ThinkBigAnalytics / pyspark-distributed-kmodes

MIT License
25 stars 23 forks source link

TypeError in check_for_empty_cluster #2

Open kopytin opened 6 years ago

kopytin commented 6 years ago

Hello,

I am getting a TypeError in the current version of this module. Whether it appears or not depends on the number of clusters I request.

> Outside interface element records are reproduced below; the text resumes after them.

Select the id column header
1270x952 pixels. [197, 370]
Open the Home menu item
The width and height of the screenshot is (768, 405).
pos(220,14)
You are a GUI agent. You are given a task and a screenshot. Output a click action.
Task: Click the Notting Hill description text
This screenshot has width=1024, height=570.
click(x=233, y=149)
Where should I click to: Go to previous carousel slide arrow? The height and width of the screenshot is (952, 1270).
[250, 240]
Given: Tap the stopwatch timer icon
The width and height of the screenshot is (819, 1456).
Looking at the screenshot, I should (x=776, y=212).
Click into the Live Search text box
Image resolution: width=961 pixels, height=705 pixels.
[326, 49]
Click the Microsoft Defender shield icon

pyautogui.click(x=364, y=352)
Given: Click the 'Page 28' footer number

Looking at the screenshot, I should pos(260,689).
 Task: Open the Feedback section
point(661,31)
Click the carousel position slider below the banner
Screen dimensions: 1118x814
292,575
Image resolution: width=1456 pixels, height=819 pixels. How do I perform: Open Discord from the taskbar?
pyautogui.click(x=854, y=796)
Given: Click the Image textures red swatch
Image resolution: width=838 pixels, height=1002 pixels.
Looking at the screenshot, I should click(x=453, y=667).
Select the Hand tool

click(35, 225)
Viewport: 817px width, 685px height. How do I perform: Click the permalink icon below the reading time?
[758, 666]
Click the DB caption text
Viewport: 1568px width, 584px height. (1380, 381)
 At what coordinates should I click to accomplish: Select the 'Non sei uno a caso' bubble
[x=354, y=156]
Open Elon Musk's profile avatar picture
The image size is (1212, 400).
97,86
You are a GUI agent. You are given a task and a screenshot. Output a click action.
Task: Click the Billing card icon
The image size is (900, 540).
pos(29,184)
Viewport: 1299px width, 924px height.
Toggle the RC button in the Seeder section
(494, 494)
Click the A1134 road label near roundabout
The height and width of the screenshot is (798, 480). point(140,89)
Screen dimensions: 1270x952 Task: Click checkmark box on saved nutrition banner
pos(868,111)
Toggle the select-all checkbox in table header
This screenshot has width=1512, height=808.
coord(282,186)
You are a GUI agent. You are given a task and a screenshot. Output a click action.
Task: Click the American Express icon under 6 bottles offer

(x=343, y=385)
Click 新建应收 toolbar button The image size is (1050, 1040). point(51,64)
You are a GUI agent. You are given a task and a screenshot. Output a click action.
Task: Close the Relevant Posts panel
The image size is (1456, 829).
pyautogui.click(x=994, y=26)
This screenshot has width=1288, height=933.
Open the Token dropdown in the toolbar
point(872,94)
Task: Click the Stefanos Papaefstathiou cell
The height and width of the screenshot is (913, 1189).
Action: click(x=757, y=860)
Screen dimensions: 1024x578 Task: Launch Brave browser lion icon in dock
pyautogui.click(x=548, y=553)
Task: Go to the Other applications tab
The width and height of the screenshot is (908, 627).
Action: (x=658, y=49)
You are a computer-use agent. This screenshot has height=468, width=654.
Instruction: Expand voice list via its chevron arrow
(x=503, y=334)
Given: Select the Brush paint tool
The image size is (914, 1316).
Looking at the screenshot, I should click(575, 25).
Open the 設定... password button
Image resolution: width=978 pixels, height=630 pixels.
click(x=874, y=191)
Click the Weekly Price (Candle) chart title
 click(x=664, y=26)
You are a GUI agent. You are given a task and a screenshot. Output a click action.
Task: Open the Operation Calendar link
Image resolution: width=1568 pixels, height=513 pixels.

On the same dataset, with 2 clusters requested I never see this error, with 4 clusters I see it sometimes, with 10 I always see it.

File "/usr/local/lib/python3.5/dist-packages/pyspark_kmodes/pyspark_kmodes.py", line 430, in fit self.n_clusters,self.max_dist_iter) File "/usr/local/lib/python3.5/dist-packages/pyspark_kmodes/pyspark_kmodes.py", line 271, in k_modes_partitioned clusters = check_for_empty_cluster(clusters, rdd) File "/usr/local/lib/python3.5/dist-packages/pyspark_kmodes/pyspark_kmodes.py", line 315, in check_for_empty_cluster partition_sizes = cluster_sizes[n_clusters(partition_index):n_clusters(partition_index+1)] TypeError: slice indices must be integers or None or have an index method

This is Spark 2.2. Any ideas will be appreciated.

cinqs commented 6 years ago

Hey, did you try to replace the n_partitions with n_clusters

As I explained here: https://github.com/ThinkBigAnalytics/pyspark-distributed-kmodes/issues/3

It seems this repo is no longer maintained by anyone...